▶ WORK TASK:
In the entries that follow, find the line containing "[Advertisement] (683, 354)"; from there, copy every line exactly through the line containing "Software Product Services (244, 2361)".

*** DATA RECORDS Section Begins ***

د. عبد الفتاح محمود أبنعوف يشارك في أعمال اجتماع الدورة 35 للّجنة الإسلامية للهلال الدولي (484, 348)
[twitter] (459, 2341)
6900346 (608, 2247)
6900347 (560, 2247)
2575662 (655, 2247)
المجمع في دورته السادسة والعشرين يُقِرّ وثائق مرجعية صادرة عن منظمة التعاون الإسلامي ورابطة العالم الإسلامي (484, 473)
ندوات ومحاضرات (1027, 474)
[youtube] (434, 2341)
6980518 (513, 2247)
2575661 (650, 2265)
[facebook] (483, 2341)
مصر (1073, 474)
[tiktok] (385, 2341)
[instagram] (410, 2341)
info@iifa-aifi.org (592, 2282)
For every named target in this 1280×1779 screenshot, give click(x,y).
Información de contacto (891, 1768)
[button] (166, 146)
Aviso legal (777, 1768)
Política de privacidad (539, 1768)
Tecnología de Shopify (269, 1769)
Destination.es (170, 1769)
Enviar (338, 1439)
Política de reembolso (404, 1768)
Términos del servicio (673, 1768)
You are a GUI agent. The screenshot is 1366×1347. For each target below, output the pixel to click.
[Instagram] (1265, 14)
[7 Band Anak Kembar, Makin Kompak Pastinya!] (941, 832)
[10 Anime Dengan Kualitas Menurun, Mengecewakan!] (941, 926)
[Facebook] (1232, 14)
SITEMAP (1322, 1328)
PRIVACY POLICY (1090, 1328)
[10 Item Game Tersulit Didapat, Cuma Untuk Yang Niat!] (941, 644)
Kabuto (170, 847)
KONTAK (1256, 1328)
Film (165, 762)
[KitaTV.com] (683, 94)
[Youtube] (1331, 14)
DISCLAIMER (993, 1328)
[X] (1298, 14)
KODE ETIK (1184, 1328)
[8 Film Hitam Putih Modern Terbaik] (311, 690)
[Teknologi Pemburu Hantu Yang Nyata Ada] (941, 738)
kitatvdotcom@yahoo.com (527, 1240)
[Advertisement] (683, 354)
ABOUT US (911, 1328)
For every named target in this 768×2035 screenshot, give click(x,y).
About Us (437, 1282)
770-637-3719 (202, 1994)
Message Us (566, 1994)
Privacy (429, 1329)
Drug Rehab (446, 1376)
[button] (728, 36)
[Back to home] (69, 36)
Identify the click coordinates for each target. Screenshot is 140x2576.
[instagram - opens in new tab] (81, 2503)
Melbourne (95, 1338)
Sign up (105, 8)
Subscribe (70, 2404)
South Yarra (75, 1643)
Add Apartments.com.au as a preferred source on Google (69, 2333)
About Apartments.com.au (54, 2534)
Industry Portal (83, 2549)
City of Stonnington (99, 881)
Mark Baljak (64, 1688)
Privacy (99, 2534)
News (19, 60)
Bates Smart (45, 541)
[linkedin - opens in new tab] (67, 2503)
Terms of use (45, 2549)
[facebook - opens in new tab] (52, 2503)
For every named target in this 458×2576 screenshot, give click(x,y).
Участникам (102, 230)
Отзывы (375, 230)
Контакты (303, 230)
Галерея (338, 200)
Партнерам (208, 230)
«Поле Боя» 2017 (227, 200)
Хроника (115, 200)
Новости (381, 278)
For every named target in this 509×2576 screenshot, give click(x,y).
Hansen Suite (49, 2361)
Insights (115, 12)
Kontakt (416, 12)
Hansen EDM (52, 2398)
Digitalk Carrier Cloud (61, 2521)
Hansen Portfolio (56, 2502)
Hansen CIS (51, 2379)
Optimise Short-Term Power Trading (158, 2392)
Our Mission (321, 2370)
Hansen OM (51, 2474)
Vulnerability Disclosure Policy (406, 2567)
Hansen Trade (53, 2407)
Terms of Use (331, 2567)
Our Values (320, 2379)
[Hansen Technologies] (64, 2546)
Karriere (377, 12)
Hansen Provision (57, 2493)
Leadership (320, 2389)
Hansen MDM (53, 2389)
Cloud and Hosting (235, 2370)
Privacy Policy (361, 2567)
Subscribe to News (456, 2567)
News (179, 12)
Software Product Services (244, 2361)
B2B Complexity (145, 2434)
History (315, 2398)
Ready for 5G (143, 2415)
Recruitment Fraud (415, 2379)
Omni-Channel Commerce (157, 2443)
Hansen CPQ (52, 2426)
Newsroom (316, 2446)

*** DATA RECORDS Section Ends ***

▶ EXERCISE SOLUTION:
[Advertisement] (683, 354)
ABOUT US (911, 1328)
For every named target in this 768×2035 screenshot, give click(x,y).
About Us (437, 1282)
770-637-3719 (202, 1994)
Message Us (566, 1994)
Privacy (429, 1329)
Drug Rehab (446, 1376)
[button] (728, 36)
[Back to home] (69, 36)
Identify the click coordinates for each target. Screenshot is 140x2576.
[instagram - opens in new tab] (81, 2503)
Melbourne (95, 1338)
Sign up (105, 8)
Subscribe (70, 2404)
South Yarra (75, 1643)
Add Apartments.com.au as a preferred source on Google (69, 2333)
About Apartments.com.au (54, 2534)
Industry Portal (83, 2549)
City of Stonnington (99, 881)
Mark Baljak (64, 1688)
Privacy (99, 2534)
News (19, 60)
Bates Smart (45, 541)
[linkedin - opens in new tab] (67, 2503)
Terms of use (45, 2549)
[facebook - opens in new tab] (52, 2503)
For every named target in this 458×2576 screenshot, give click(x,y).
Участникам (102, 230)
Отзывы (375, 230)
Контакты (303, 230)
Галерея (338, 200)
Партнерам (208, 230)
«Поле Боя» 2017 (227, 200)
Хроника (115, 200)
Новости (381, 278)
For every named target in this 509×2576 screenshot, give click(x,y).
Hansen Suite (49, 2361)
Insights (115, 12)
Kontakt (416, 12)
Hansen EDM (52, 2398)
Digitalk Carrier Cloud (61, 2521)
Hansen Portfolio (56, 2502)
Hansen CIS (51, 2379)
Optimise Short-Term Power Trading (158, 2392)
Our Mission (321, 2370)
Hansen OM (51, 2474)
Vulnerability Disclosure Policy (406, 2567)
Hansen Trade (53, 2407)
Terms of Use (331, 2567)
Our Values (320, 2379)
[Hansen Technologies] (64, 2546)
Karriere (377, 12)
Hansen Provision (57, 2493)
Leadership (320, 2389)
Hansen MDM (53, 2389)
Cloud and Hosting (235, 2370)
Privacy Policy (361, 2567)
Subscribe to News (456, 2567)
News (179, 12)
Software Product Services (244, 2361)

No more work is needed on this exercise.